Shawn Levy: Yeah, more in my teenage and earlier years than now. But I think it reflects the kind of transition of the sport itself. I used to love watching Sugar Ray Leonard fight and even though Tyson. I used to love watching a Tyson fight because you would watch with this blood-lust, waiting for the f**king carnage that you knew was coming. So, it's interesting because what we've seen is that the popularity of boxing has waned while the popularity of MMA [mixed martial arts] via UFC is rising. I think it speaks to the premise of the movie, which is robot boxing has emerged because people got increasingly bored with human violence. It's why boxing has given way to MMA, which has a wider range of violence permissable in the ring. So, the idea in this movie is that when people tire of that too, they will devise a spot that isn't limited by the human body and its frailty. So, I've been to a few Manny Pacquaio fights recently and I still love them and I'm still amazed at the primal, electric rush of watching a good boxing fight.

How did you enjoy bringing personality to your robot boxers?

Shawn Levy: Well, that was great fun. We designed 18 robots for this movie and we wanted each of them to have a very specific look and a specific personality. We cast a different fighter for every robot because, again, these aren't animated fights, these are real fighters in a ring wearing these mo-cap suits. And so, I cast a certain fighter to play Midas, a very different fighter to play Noisy Boy or Metro or Ambush. Obviously, our robots don't speak, they aren't people, but they do have a personality in the way that they move and in the way that they fight.

How important then is to have a kid that's not too precocious?

Shawn Levy: I would say this... on the one hand Dakota [Goyo] has some experience but this was absolutely his big break. But I would say this - if you put any 10-year-old boy in front of a real, moving, eight and a half foot tall robot, something is going to happen... because it happened for Hugh and I! We're 40-something men and when we stood in front of Atom and we moved our head one way, and Atom would move his head to shadow us, it's both chilling and kind of amazing. And so what you see in the movie... that boy loves that robot and that wasn't acting; that was what really happened when you put a boy in front of a moving robot for real.

How important was it to you to give Dakota and Hugh real robots to work with, as opposed to CGI ones?

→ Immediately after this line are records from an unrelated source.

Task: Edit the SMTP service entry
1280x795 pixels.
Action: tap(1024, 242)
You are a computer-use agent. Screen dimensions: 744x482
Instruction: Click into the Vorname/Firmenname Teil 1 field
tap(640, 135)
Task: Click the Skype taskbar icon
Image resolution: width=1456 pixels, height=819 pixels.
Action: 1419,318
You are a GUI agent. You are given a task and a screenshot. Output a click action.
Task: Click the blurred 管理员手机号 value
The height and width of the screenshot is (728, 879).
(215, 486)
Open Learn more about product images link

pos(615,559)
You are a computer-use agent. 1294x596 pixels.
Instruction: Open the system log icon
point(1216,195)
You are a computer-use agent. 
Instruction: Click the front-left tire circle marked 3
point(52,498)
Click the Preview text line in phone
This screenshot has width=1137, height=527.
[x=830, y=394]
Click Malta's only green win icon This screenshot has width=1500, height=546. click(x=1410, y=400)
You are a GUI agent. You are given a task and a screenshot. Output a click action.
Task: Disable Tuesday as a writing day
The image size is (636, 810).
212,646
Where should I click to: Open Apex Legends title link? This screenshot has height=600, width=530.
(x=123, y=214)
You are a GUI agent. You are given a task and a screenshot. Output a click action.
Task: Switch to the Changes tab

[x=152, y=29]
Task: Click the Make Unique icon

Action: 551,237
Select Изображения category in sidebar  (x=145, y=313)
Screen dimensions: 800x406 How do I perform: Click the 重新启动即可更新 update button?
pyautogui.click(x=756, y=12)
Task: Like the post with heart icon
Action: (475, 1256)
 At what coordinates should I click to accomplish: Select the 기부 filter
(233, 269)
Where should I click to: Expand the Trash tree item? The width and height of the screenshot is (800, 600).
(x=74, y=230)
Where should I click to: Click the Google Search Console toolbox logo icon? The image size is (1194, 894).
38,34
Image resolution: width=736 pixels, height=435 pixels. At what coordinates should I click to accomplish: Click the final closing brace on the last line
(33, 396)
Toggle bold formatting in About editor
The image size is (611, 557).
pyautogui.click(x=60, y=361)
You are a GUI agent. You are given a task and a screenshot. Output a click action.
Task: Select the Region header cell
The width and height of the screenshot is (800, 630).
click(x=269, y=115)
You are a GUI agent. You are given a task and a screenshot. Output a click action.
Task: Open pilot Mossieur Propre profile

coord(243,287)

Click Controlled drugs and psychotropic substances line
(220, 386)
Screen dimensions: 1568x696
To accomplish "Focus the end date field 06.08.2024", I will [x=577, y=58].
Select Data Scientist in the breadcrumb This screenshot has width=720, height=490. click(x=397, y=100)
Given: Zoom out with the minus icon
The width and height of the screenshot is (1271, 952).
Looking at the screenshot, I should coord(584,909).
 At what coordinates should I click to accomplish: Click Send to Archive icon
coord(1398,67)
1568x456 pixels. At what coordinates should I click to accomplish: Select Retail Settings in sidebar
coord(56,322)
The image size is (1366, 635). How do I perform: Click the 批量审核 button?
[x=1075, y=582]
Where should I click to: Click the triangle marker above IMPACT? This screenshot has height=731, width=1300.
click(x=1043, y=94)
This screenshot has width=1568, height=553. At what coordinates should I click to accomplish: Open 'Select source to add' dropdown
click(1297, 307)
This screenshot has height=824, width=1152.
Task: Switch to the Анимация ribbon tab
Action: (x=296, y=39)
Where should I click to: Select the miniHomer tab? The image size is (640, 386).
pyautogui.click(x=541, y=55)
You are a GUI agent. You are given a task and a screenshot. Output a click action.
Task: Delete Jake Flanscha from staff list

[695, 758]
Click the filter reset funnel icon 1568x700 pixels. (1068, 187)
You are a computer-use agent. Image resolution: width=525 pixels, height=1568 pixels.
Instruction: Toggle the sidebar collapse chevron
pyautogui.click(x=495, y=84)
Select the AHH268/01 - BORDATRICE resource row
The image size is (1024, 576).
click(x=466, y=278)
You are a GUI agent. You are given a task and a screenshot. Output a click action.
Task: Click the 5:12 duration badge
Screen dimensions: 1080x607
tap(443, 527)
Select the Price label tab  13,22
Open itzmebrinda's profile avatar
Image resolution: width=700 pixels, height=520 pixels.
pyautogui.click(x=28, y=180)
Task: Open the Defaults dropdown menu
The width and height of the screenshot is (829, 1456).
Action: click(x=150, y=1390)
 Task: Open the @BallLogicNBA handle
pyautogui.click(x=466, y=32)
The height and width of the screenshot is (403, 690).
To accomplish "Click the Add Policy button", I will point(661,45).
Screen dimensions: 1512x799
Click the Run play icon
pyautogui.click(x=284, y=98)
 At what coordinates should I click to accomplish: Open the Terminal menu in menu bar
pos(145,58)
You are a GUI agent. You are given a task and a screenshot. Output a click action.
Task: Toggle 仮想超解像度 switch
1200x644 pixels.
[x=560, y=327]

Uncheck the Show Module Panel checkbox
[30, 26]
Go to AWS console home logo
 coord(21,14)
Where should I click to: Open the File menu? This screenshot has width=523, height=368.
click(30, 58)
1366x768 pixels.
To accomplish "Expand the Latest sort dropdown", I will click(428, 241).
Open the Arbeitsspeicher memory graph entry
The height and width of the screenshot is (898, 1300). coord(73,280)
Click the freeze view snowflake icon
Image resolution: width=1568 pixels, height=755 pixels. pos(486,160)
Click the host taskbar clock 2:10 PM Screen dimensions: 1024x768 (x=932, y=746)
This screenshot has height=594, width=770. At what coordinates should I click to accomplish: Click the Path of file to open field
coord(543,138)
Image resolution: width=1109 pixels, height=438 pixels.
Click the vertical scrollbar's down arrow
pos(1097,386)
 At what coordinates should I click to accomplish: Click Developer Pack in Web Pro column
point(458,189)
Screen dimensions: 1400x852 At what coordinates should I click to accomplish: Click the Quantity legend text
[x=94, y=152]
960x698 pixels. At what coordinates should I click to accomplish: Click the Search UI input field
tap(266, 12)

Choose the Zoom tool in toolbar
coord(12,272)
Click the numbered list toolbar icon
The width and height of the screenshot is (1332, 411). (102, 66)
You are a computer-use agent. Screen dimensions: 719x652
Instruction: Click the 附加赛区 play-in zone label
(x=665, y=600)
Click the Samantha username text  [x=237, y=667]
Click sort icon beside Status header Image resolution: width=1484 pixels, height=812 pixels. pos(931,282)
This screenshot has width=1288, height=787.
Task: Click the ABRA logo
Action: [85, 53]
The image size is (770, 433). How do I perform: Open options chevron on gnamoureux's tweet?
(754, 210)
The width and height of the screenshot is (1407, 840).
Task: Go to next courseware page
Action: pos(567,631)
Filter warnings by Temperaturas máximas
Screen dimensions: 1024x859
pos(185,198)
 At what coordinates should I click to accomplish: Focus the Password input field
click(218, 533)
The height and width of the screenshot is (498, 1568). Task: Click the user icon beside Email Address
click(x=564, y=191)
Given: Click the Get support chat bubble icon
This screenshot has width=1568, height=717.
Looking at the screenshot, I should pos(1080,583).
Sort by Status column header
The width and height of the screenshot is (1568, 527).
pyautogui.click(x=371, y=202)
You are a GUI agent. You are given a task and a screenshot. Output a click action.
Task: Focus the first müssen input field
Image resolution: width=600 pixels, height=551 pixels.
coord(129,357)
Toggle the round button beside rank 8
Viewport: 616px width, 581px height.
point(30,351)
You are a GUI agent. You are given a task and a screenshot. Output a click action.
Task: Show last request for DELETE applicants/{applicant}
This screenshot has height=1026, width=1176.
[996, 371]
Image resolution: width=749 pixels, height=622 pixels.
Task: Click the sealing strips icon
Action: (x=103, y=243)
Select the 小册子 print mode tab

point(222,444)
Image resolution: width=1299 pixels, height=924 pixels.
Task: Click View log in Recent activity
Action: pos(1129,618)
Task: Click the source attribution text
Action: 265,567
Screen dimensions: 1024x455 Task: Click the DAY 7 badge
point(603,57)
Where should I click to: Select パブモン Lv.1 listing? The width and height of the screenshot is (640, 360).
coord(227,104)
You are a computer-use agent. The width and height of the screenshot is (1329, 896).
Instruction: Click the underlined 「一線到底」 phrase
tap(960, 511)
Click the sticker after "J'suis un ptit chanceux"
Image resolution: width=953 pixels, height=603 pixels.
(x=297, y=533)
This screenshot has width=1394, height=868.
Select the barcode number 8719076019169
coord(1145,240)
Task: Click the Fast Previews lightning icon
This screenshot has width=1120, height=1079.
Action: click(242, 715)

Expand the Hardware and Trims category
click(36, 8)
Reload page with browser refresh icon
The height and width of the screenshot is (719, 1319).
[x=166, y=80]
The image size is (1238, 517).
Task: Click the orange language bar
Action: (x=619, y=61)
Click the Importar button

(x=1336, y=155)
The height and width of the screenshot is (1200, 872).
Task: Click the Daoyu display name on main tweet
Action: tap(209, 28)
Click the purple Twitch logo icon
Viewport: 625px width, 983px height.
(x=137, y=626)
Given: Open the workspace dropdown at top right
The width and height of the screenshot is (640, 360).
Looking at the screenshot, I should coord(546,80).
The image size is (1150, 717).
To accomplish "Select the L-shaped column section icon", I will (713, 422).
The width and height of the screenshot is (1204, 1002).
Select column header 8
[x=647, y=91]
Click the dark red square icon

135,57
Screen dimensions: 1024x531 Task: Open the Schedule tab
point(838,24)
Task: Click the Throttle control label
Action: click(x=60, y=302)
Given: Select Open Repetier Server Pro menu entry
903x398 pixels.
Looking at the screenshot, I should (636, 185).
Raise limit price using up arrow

Shawn Levy: I just think that the real robots not only maintained a high bar for the visual effects because we wouldn't accept a pretty good looking visual effects shot because we knew what the real robot looked like because it was standing in the room with us. But also the real robots gave a kind of emotional reality to the performances. I'm telling you, I've done a dinosaur skeleton as a tennis ball on a stick. Hugh has done tennis balls on sticks in all his X-Men movies. There was something different here by virtue of it being a real, moving, live machine.